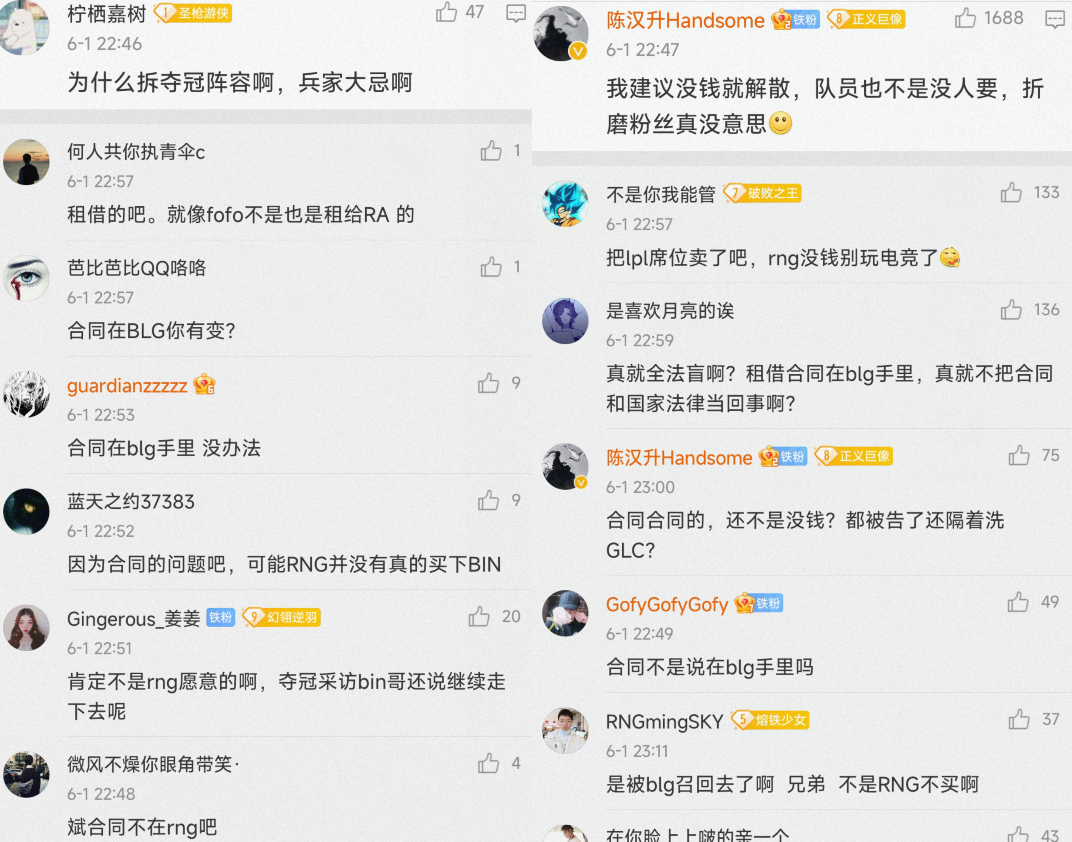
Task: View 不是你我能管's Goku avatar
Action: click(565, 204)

* * *

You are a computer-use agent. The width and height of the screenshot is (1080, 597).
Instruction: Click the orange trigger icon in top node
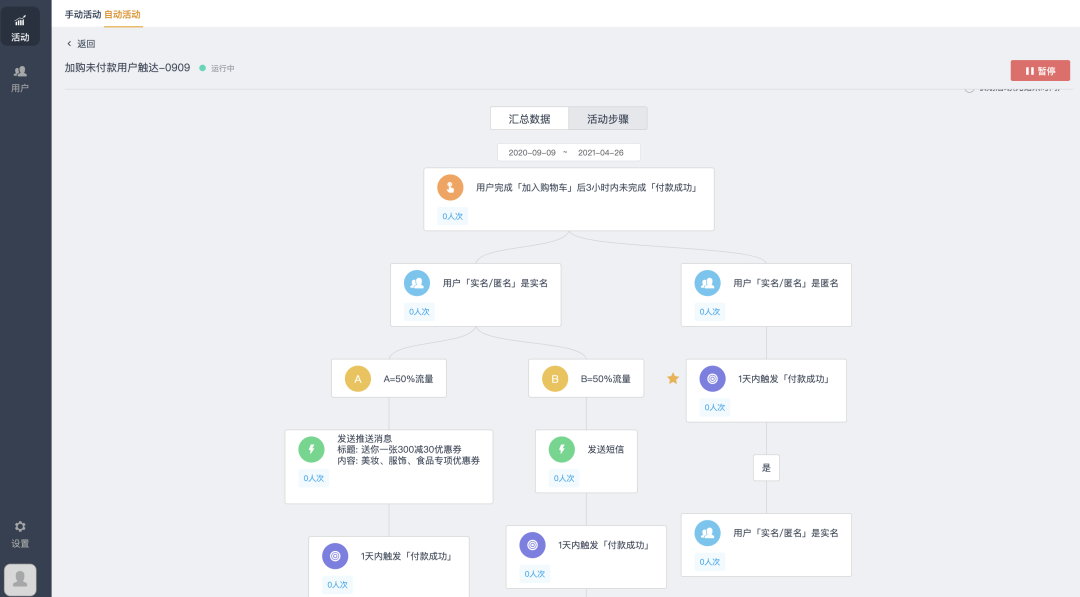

==

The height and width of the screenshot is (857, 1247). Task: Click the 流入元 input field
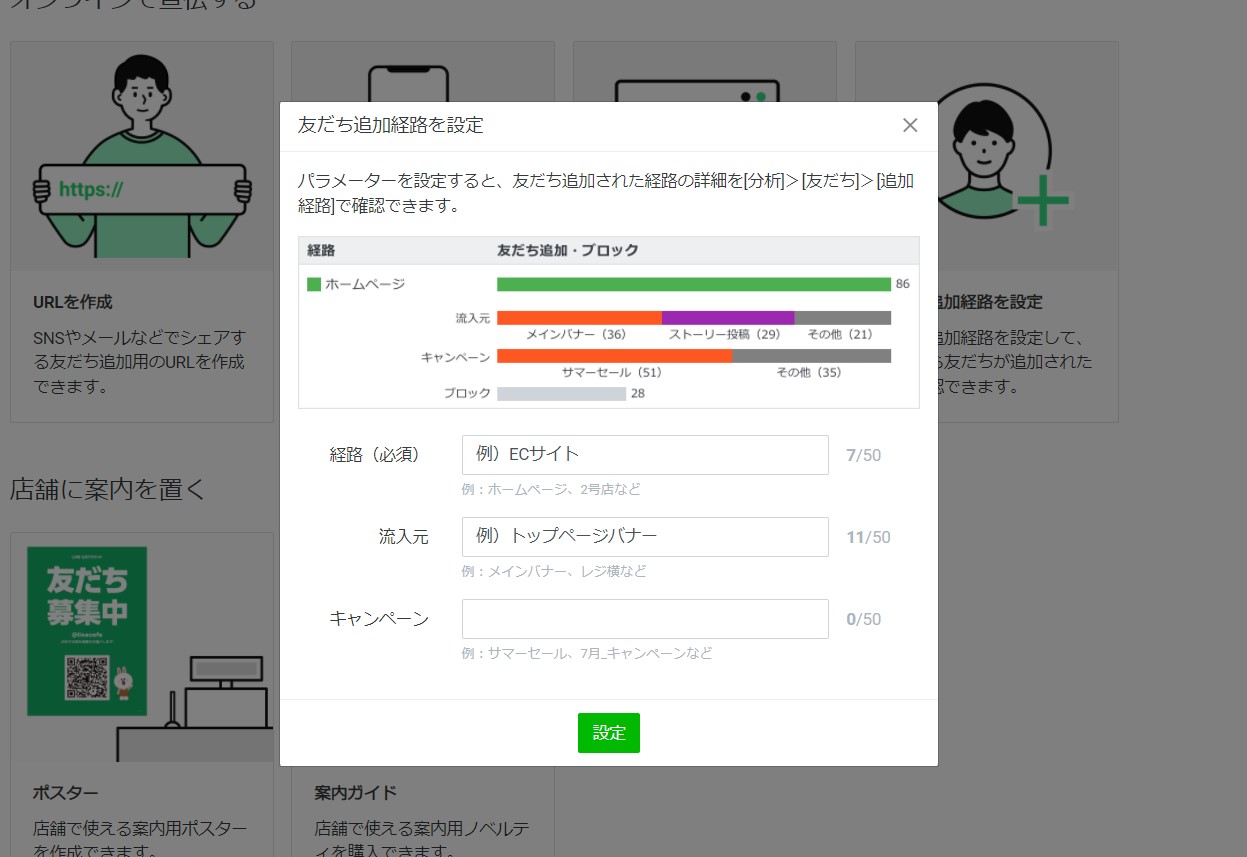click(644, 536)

→ Instructions to follow: Extract each line above that contains the string "Task".

→ Result:
Task: View 不是你我能管's Goku avatar
The height and width of the screenshot is (857, 1247). Task: Click the 流入元 input field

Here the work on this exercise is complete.